「プロ」って何?

「その仕事で生活が出来る人。」だとか、
「1円でもお金をもらえばプロ。」だとか、
ビジネスマンが100人いれば100通りの「プロフェッショナル像」がありそうだ。
私も長年、「しっくり」くる理屈が見つからずにもがいていたのだが、
ふとした兄との会話がきっかけで、かなり前進できた。
兄は建築設計の仕事をしている。
当然、現場に赴いて「図面通りに作っているか」をチェックするのも仕事のうちだ。
その兄が言う。
「どんなに腕のいい職人でも、報酬が安ければ恥ずかしい手抜き仕事を平気でする。」
つまり、きっちり値段分の仕事しかしないそうだ。
(それはそれでいい腕がある証かもしれないが。)
しかしそれでいいのだろうか?
仕事とは、報酬に対して責任を負うのだから、間違っているとは言えない。
職人の腕を評価せず、不当に値切る方が悪いとも言える。
しかしやはり何か引っかかる。
値段分の仕事しかしない人に、次の「何か」を期待するだろうか?
以前のブログにも書いたが、ビジネスとは基本的に永続性が前提である。
ビジネスそのものが期間限定キャンペーンであってはならない。
その視点が有るか無いかで、仕事の仕方は大きく変わってくる。
何がいいたいかというと、必ず、「次につながる」仕事をしなくてはいけない、ということ。
「その場限り」ではいけないのだ。
値段ぴったりの質の仕事しかしなかったら、顧客としては「まあこんなもんだな」としか思わない。
それだと、次の受注が来るとは限らない。
その水準の他の職人と、比較されてしまう。
「ためしに、今度はあの人に頼んでみようかな。」と思われたらアウトである。
そのためには、たとえ報酬を値切られようと、そのやや上の水準の仕事をしなくてはいけない。

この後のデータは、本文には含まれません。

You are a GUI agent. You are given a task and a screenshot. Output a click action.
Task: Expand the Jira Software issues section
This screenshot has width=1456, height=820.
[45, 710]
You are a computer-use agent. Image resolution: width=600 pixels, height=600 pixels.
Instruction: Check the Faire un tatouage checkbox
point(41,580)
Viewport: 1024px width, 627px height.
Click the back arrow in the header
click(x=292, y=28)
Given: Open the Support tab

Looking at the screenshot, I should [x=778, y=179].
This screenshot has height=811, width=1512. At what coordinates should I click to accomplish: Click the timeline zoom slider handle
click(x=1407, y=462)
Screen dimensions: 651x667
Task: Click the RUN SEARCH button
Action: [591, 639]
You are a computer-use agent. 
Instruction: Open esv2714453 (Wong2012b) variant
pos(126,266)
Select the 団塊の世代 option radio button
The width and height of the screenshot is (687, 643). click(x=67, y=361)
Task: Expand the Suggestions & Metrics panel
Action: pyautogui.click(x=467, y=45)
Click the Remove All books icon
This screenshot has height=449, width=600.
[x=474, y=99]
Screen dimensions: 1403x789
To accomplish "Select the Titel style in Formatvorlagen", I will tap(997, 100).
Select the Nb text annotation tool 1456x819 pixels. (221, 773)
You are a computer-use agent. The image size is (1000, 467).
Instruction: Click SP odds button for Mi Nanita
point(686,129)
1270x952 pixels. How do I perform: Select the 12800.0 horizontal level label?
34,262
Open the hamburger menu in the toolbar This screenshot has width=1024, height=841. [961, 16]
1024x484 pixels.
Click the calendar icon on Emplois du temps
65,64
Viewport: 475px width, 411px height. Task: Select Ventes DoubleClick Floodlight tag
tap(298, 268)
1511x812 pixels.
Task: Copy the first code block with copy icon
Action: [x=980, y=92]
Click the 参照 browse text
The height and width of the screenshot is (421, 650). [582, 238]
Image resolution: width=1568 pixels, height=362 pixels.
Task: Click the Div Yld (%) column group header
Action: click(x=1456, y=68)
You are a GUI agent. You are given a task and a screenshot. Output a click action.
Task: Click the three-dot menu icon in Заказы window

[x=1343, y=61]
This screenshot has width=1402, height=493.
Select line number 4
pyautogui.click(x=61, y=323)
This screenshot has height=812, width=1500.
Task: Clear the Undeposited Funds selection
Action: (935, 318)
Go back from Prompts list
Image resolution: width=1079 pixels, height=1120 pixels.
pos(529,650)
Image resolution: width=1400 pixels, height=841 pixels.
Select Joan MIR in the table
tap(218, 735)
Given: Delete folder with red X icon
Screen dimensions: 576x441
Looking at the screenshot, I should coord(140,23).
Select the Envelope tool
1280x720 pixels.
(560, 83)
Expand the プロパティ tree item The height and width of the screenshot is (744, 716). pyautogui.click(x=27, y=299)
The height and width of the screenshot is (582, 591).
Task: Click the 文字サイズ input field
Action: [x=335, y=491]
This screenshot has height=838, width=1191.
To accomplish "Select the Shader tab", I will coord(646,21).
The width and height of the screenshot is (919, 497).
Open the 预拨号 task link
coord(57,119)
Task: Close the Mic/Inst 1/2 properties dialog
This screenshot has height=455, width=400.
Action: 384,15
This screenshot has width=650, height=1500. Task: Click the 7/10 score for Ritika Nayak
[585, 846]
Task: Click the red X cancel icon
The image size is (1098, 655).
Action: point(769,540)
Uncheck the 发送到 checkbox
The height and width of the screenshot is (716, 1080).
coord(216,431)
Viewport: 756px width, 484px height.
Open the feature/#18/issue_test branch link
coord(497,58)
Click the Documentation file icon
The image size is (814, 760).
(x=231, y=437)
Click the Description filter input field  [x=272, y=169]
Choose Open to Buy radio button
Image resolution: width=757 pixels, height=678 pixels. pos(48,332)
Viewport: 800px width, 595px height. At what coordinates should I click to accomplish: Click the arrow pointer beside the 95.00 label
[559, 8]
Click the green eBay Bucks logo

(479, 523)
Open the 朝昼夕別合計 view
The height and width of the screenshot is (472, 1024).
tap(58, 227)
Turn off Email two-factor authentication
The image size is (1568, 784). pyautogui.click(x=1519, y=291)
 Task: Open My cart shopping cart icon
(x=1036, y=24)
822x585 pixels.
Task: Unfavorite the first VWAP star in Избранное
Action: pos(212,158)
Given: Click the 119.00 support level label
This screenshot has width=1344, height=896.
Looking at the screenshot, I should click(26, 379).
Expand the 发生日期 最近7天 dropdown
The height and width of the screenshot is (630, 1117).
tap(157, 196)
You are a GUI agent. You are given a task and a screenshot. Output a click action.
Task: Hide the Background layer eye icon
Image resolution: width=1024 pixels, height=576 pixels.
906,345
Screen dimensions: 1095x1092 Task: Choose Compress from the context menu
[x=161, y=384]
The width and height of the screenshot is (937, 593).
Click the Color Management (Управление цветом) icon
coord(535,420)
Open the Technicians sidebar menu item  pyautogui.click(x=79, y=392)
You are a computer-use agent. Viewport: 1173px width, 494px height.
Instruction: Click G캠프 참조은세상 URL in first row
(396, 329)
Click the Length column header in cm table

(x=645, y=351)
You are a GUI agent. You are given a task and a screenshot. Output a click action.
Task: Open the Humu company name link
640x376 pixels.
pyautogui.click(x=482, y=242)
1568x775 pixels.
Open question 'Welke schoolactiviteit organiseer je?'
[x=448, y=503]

「値段の割に良かったな」という安心感を顧客に与えれば、
「その値段ぴったり」のレベルの同業他社に仕事を取られる心配はない。
逆に、「次はもう少し大きな仕事を任せてみようかな。」と思ってもらえるかもしれない。
少々楽観的かもしれないが、少なくとも、値段ぴったりの仕事しかしなかった場合は
そんな風には思ってもらえないはずだ。
必ずしもこの方法でなくともいいが、常に「次」に繋がる仕事をしていなければ、
「趣味がたまたま上手くいった」のと大差ないのではないだろうか。